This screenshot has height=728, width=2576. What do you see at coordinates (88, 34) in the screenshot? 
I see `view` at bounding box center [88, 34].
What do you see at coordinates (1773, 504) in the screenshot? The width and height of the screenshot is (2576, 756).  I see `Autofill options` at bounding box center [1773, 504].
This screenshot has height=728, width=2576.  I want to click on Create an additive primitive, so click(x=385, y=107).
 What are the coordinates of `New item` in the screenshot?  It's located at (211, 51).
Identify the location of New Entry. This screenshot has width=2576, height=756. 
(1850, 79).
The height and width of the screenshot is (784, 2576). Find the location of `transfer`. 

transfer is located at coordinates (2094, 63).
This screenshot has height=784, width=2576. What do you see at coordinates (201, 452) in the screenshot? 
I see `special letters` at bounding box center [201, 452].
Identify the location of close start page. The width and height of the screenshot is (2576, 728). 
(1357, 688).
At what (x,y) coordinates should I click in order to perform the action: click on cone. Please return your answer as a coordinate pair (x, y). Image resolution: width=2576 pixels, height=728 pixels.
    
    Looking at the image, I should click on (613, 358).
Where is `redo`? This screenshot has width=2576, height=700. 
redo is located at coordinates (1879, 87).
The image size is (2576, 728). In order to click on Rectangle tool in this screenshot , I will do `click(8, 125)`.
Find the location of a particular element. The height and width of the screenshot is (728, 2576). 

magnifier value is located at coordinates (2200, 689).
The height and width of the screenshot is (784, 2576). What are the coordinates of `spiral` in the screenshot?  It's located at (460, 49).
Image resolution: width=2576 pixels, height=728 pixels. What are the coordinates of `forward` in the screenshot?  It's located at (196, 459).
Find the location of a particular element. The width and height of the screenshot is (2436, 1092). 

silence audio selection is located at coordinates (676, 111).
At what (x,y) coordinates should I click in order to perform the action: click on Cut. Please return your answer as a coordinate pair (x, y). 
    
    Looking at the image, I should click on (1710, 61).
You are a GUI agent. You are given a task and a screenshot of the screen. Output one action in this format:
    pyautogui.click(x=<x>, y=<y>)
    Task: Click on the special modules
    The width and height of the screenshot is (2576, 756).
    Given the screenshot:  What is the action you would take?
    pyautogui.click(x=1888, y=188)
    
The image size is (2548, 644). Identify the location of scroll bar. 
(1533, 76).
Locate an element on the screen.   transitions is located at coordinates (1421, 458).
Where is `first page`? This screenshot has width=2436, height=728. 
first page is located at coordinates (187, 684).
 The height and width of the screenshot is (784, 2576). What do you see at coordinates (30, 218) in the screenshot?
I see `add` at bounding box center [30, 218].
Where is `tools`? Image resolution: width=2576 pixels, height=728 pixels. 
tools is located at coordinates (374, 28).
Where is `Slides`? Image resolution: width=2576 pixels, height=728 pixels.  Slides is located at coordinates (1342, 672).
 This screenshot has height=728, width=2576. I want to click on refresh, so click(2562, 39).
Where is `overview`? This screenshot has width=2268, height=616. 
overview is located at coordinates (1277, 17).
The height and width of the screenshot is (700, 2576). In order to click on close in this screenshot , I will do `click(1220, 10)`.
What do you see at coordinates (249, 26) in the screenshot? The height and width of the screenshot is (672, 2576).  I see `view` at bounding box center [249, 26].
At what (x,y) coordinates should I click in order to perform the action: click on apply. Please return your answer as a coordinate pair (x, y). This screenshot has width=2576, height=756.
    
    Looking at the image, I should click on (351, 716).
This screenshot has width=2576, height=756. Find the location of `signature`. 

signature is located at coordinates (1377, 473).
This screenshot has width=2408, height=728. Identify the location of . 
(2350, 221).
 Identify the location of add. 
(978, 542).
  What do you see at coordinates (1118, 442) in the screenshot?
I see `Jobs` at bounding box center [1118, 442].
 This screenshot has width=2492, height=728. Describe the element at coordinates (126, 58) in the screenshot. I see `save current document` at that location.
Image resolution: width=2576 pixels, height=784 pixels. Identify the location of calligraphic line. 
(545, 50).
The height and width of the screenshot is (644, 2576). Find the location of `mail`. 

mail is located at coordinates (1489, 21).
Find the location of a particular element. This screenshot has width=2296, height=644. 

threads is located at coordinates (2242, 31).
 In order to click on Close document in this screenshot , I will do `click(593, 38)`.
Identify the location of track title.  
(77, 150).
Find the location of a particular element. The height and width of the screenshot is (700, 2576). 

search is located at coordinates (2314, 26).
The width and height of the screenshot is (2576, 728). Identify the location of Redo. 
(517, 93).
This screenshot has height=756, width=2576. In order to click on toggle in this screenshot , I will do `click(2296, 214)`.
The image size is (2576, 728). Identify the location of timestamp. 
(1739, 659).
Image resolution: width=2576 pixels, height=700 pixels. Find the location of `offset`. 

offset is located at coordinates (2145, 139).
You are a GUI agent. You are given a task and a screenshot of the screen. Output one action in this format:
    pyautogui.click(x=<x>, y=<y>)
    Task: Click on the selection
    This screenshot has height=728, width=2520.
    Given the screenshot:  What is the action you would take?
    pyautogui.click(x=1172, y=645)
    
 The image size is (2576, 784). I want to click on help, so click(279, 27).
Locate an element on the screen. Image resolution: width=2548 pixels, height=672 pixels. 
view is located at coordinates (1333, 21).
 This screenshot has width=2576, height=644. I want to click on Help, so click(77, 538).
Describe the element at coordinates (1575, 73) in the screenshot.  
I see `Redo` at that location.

#### Task details
Convert the lines of the entries above into a numbered list, starting with the line that contains "has width=2268, height=616." and continuing through the line that contains "offset is located at coordinates (2145, 139).". Omit blank lines.

#### Task output
1. Where is `overview`? This screenshot has width=2268, height=616. 
2. overview is located at coordinates (1277, 17).
3. The height and width of the screenshot is (700, 2576). In order to click on close in this screenshot , I will do `click(1220, 10)`.
4. What do you see at coordinates (249, 26) in the screenshot? The height and width of the screenshot is (672, 2576).  I see `view` at bounding box center [249, 26].
5. At what (x,y) coordinates should I click in order to perform the action: click on apply. Please return your answer as a coordinate pair (x, y). This screenshot has width=2576, height=756.
6.     Looking at the image, I should click on (351, 716).
7. This screenshot has width=2576, height=756. Find the location of `signature`. 
8. signature is located at coordinates (1377, 473).
9. This screenshot has width=2408, height=728. Identify the location of . 
10. (2350, 221).
11.  Identify the location of add. 
12. (978, 542).
13.   What do you see at coordinates (1118, 442) in the screenshot?
14. I see `Jobs` at bounding box center [1118, 442].
15.  This screenshot has width=2492, height=728. Describe the element at coordinates (126, 58) in the screenshot. I see `save current document` at that location.
16. Image resolution: width=2576 pixels, height=784 pixels. Identify the location of calligraphic line. 
17. (545, 50).
18. The height and width of the screenshot is (644, 2576). Find the location of `mail`. 
19. mail is located at coordinates (1489, 21).
20. Find the location of a particular element. This screenshot has width=2296, height=644. 
21. threads is located at coordinates (2242, 31).
22.  In order to click on Close document in this screenshot , I will do `click(593, 38)`.
23. Identify the location of track title.  
24. (77, 150).
25. Find the location of a particular element. The height and width of the screenshot is (700, 2576). 
26. search is located at coordinates (2314, 26).
27. The width and height of the screenshot is (2576, 728). Identify the location of Redo. 
28. (517, 93).
29. This screenshot has height=756, width=2576. In order to click on toggle in this screenshot , I will do `click(2296, 214)`.
30. The image size is (2576, 728). Identify the location of timestamp. 
31. (1739, 659).
32. Image resolution: width=2576 pixels, height=700 pixels. Find the location of `offset`. 
33. offset is located at coordinates (2145, 139).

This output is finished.